The classrooms at my children's previous school all had exterior doors–connected to the other parts of the building by breezeways or an overhang of the roof. The logic as explained to me by someone claiming to know: In the event of, say, a psycho loose on the school grounds, all the doors lock down and at most he might have gained entry to one classroom; in the event of fire, all classrooms have direct access to the outdoors and a fire in one room takes time to spread to, the room next door–not down a hallway or up or down stairs like it would have in the multi-storied structures that housed my elementary education.
Oh, and it was really easy to show your kid how to find his classroom: Look, if you stand by the big slide and look straight ahead–that's your door.
The new elementary school is built like a digital zero–with an interior courtyard and a hallway that loops all the way around to meet up with itself at the front entrance. The classrooms, bathrooms, library, etc., open off either side of the hallway. Easier to get from one place to another, especially during inclement weather. If you know where you're going. On opening night we were rather turned around, but we kept following the hallway knowing that all roads did indeed lead to China–or at least the classrooms in question.
But I confess I was a little worried about my six-year-old on his first day–would he be able to find his classroom in the morning crush? And what would he do, if not? My first two children would have reverted to fetal position. My third would have cried. Fourth and Fifth, well, they have other children on their bus and in their class that they already know.
So after his first day, I asked him how he found his classroom. "I asked Juli's mom." Duh, Mom.
I did utter a silent prayer of thanks for Juli's mom being there, handy when he got off the bus, but I also realized that this kid–he'd probably just ask someone, anyone: "Hey. HEY. HEY! Where's my classroom?" And he'd keep asking until he got an answer.
Twenty-four-hour immersion in a daycare setting the past three years has done that to him; he trusts all sorts of people. Nobody is a stranger because strangers come in and out of his house all the time and Mom treats them all like family.
Disconcerting. Good and bad both, on so many levels.
And then my oldest tells me she is taking Sports Med. Good. Great, in fact. It's a semester-long, hands-on apprenticeship involving first-aid, CPR, physical therapy, and all those other things involving, I don't know, concussions and such. Her first homework assignment was to rip an entire roll of athletic tape into tiny little squares and build a tower. This so her fingers would be sufficiently calloused before the next football game, allowing her to wrap an ankle quickly without whining over her own blisters.
I went to a football game once. I had hoped that was enough for one lifetime–my own and maybe my children's, too. But she wants to be a doctor. She needs a scholarship–and has no more interest in sports than I do, so she needs some of this extra-curricular stuff on her transcript. The class, you see, requires that she spend a minimum of 8 hours every week on duty at practices or games. One hundred and fifty hours total. At an athletic event. Insert shudder! She even gets "a letter" for her pains. Whatever that is. I think it's like some kind of trophy, only softer and cuddlier and you sew it to your coat–which, now that I think of it, I imagine I'll probably get to pay an arm and a leg for, I don't know.

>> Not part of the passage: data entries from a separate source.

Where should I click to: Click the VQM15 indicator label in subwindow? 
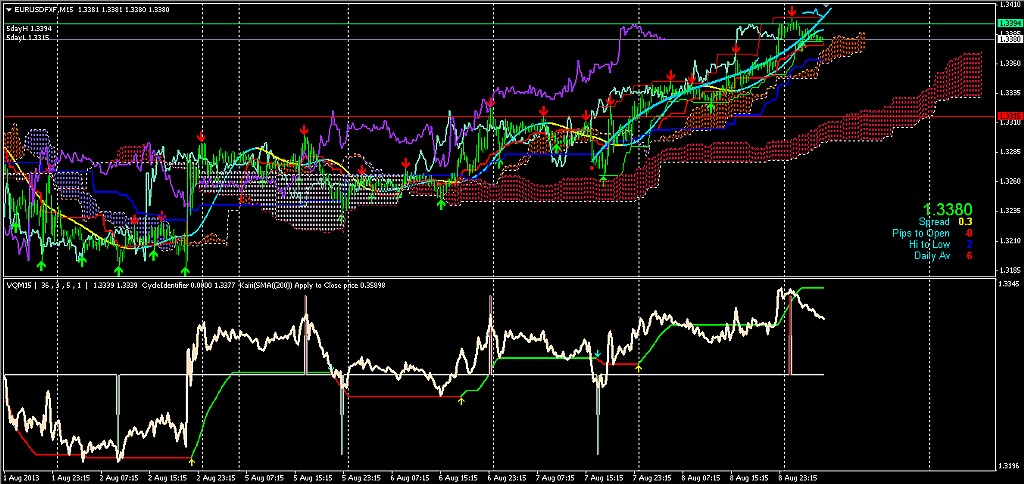18,285
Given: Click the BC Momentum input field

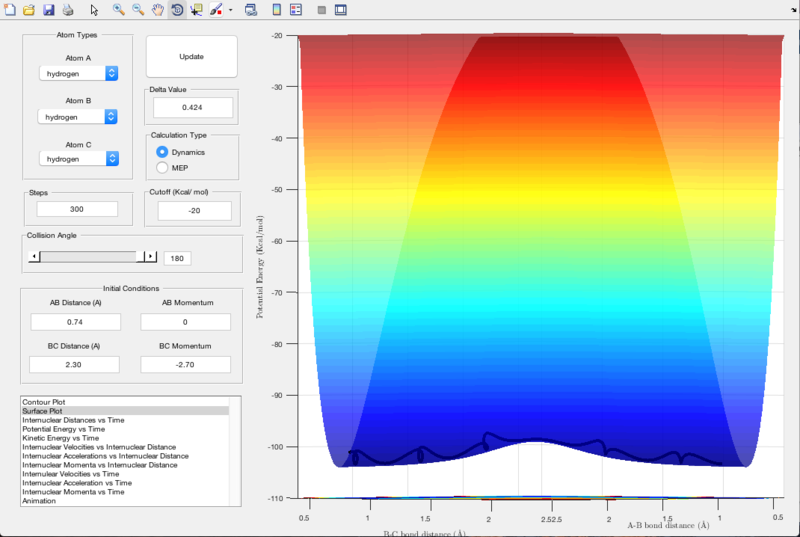Looking at the screenshot, I should pos(185,364).
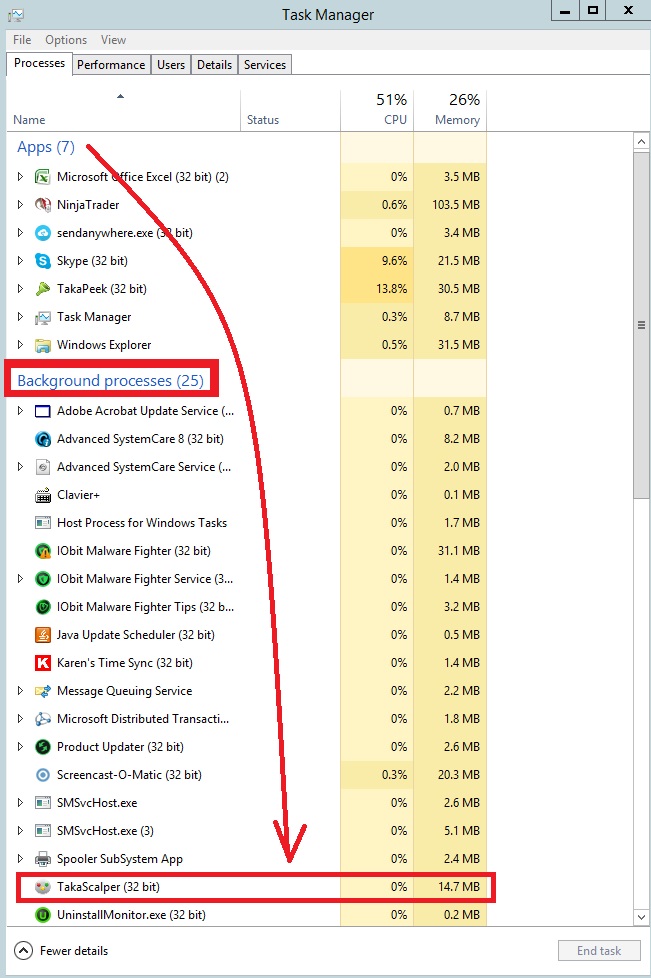
Task: Open the Options menu
Action: [x=66, y=40]
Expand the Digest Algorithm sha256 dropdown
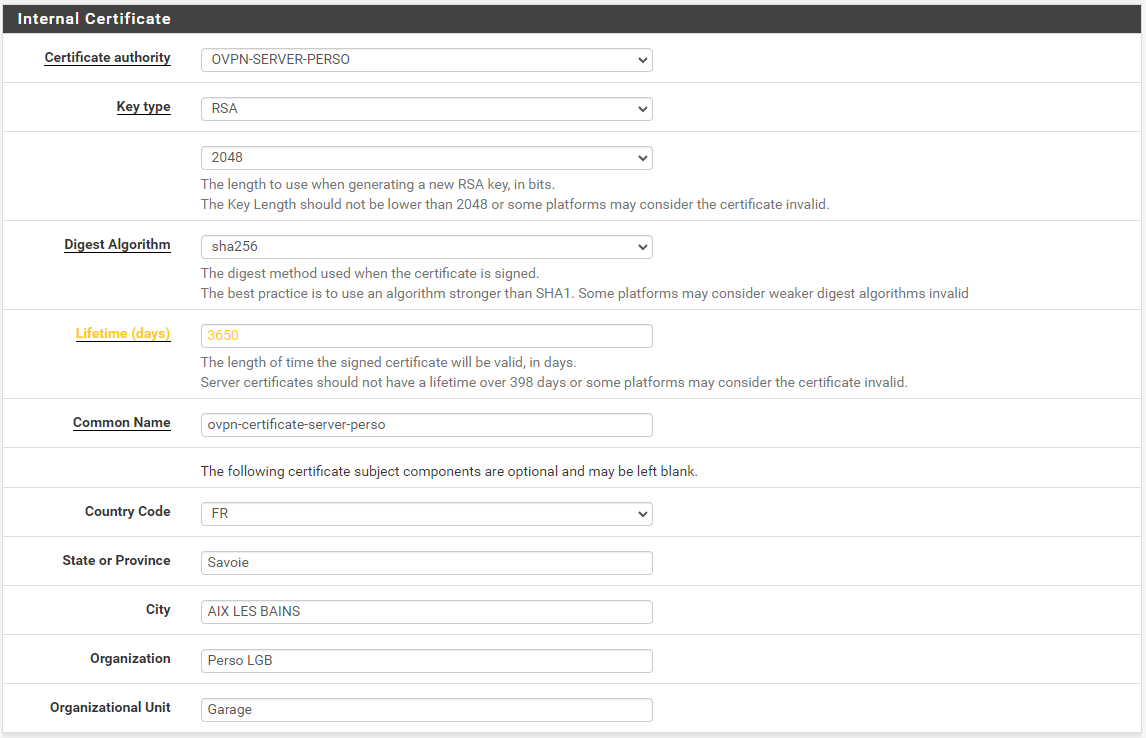 (x=426, y=247)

Anyway. So I'm bracing myself for a semester of late nights and after school pick-ups; I can do this for the greater good. And then last, night, on the way home at 8:30 pm she says–oh so casually, "Hey, Mom. The teacher signed me up for the game in Coeur D'Alene tomorrow."
"Should I take your cell phone with me so you know when to pick me up?"
I'm trying to remember how far away Coeur D'Alene is from here. Two hours? Three? "Um. That's the phone number all the daycare parents call," I tell her. "Won't anyone else in your class have a phone?"
"Nobody else in my class is going."
"Well, your teacher will have a phone, right?"
"The teacher doesn't go either."
"Will you know anyone else who is going?" Or are you seriously telling me my fourteen-year old-daughter is going to spend something like ten hours with the high school football team tomorrow, on a bus en route to a strange town?!! In Kindergarten you'd have spent the entire ride under the seat in the fetal position!
Only that's the problem–you didn't go to Kindergarten, did you? You were a head and shoulders taller than all the other barely five-year-old children and you could read at a sixth grade level and so we put you right into first grade and ever since then you've been straining at the bit.
And now you look like you're seventeen and you're determined to be a doctor before your twenty-first birthday and you are taking all the hardest classes and acing them and I'm terrified that inside, you are still just a little girl and nobody else will realize that. You are fourteen! You still want me to make all your phone calls for you and you don't even like to butter your own toast.
I sent the cell phone with her. What else could I do? I set it so that all daycare related calls will be forwarded to my home phone and showed her how to change that later today so that I can harass her during the game and have her read the mile posts to me on the way home.
These are the things I know: I am not comfortable with this. They are leaving at 1:30. The game starts at 5:00. She'll call me when they get close.
What does that mean? I swear that one game I attended lasted six hours. I'm going to be up past my bedtime, people!
What was that breathing pattern they taught us in Lamaze, again?